Task directions: Would you retype the lines from the one that holds "Viewport: 691px width, 721px" to the final line of the entries below, both ends included and exactly as written, but without pictures?

Collected data entries:
>>>>

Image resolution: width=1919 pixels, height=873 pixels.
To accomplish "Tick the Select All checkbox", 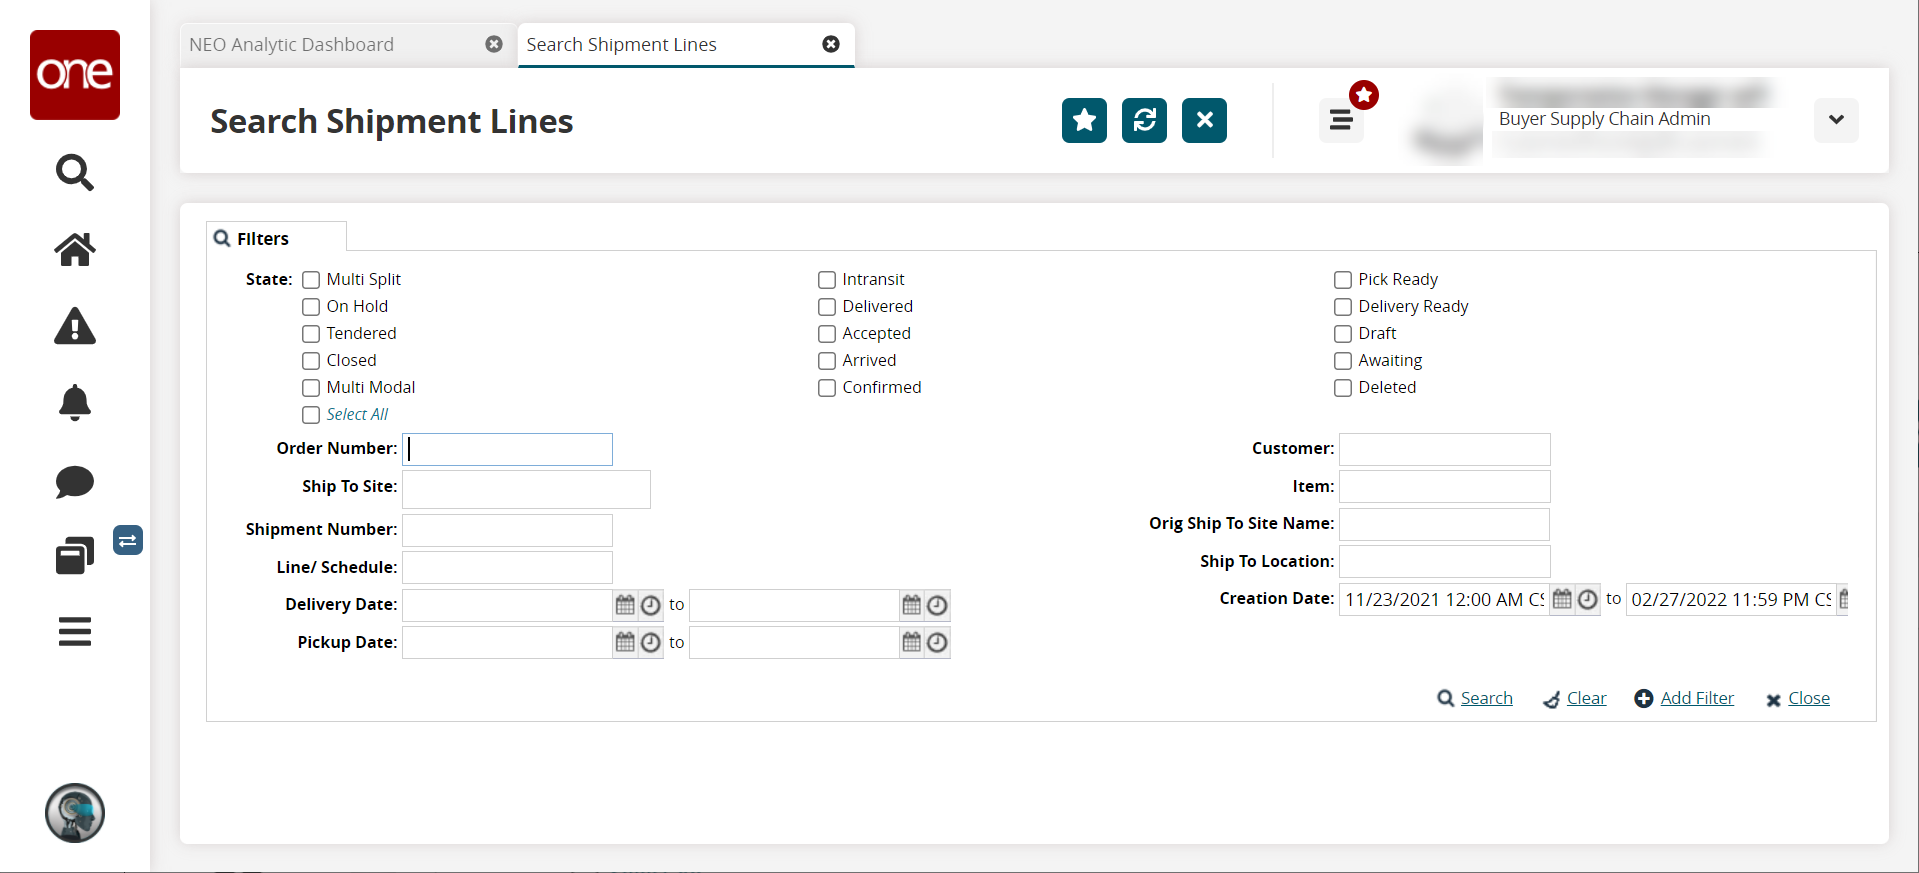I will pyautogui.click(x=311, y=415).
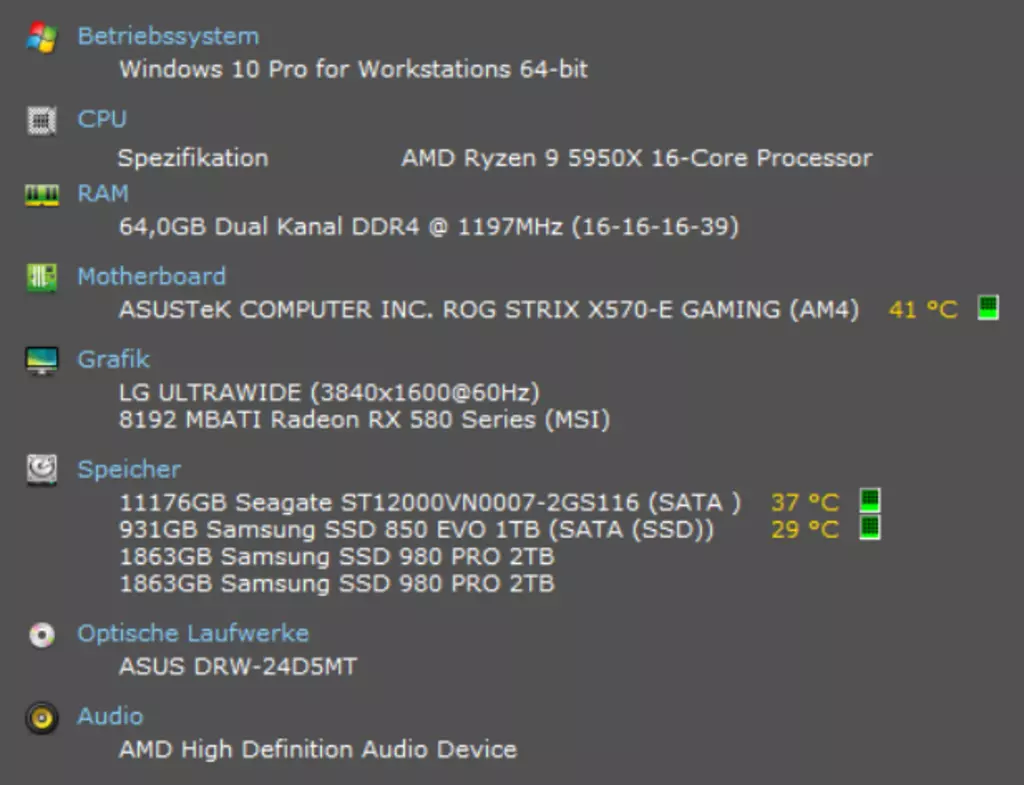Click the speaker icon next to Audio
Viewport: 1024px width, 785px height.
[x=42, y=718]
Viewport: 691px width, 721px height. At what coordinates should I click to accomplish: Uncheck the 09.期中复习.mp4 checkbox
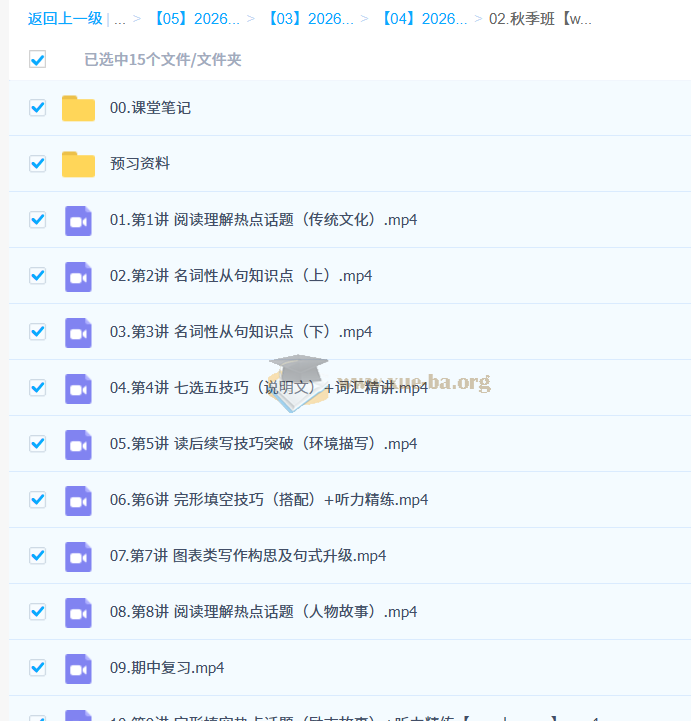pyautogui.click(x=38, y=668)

<<<<

Answer space:
Viewport: 691px width, 721px height. At what coordinates should I click to accomplish: Uncheck the 09.期中复习.mp4 checkbox
pyautogui.click(x=38, y=668)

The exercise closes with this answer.